#### SUPPLIED DATA ####
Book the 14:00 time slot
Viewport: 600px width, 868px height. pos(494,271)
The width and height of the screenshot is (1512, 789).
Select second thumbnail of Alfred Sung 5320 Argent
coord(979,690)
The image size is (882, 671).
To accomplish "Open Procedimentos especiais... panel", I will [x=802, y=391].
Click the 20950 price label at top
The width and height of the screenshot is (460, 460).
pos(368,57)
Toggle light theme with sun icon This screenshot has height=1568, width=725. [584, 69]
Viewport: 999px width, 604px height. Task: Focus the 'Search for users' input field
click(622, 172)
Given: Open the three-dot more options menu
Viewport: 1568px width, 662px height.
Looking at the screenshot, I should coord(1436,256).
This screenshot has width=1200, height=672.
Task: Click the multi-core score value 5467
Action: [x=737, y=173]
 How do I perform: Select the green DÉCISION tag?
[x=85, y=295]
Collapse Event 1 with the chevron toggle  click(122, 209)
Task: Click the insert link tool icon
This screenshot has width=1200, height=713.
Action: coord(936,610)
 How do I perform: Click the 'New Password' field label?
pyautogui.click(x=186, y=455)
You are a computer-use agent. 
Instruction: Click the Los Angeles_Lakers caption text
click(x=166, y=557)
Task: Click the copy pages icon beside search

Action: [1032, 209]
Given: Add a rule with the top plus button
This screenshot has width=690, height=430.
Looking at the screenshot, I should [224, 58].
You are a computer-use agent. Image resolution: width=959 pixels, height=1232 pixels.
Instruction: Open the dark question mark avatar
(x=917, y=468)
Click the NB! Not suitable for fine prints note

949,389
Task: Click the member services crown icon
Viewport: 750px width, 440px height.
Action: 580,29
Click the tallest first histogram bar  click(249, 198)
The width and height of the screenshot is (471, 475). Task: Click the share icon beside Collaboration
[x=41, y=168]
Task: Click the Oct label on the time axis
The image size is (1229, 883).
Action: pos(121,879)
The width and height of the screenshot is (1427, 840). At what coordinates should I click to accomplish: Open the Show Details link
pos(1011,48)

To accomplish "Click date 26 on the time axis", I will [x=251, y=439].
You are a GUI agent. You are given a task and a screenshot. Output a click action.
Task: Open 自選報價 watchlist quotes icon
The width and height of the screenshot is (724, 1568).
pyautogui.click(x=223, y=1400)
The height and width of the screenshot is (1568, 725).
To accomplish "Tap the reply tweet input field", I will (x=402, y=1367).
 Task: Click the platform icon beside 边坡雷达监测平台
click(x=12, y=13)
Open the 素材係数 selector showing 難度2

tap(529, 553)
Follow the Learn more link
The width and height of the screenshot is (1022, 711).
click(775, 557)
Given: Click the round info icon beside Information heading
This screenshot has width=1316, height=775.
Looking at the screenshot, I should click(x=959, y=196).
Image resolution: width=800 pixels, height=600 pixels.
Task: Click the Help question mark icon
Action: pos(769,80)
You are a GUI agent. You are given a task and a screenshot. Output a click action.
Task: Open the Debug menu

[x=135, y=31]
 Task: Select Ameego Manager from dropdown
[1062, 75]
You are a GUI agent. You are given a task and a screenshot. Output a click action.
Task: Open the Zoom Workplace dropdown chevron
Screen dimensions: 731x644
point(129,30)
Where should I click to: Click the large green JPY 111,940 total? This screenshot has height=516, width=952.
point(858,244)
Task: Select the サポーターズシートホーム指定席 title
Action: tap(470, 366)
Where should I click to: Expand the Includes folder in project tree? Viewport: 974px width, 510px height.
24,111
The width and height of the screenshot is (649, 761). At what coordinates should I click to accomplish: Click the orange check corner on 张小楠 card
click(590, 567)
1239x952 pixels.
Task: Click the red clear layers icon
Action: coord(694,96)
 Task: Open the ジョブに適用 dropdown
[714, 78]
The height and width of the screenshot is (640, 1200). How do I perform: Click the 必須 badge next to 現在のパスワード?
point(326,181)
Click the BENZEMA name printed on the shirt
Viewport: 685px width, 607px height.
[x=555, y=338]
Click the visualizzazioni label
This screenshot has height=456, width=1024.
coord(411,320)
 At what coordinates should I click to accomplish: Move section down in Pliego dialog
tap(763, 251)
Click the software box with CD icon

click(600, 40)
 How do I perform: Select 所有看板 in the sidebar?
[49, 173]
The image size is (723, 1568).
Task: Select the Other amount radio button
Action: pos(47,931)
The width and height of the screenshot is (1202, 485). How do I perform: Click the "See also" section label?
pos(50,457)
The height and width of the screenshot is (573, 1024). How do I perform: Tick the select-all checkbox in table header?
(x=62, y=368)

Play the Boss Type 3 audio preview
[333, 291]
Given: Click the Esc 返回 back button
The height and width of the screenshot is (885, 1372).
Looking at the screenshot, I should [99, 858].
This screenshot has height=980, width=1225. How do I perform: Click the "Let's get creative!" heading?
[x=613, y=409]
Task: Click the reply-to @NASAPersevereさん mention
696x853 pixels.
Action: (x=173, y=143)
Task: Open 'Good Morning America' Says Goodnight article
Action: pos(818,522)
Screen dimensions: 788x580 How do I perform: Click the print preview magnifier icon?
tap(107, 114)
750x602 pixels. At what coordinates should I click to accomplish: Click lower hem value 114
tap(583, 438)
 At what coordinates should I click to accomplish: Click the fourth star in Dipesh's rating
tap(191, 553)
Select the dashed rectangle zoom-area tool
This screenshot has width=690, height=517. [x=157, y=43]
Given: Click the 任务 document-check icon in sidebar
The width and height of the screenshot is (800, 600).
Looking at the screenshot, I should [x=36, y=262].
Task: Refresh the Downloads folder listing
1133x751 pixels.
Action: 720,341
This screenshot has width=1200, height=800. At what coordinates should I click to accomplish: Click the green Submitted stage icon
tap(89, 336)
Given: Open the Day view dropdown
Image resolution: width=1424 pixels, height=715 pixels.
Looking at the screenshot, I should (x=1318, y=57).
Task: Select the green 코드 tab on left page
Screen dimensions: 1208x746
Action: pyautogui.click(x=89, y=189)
####
WHAT TO WORK ON: Find the lines in the entries above where "computer" occurs, and copy each of them.

OUTPUT OF THE TASK:
You are a computer-use agent. 
You are a computer-use agent. Image resolution: width=959 pixels, height=1232 pixels.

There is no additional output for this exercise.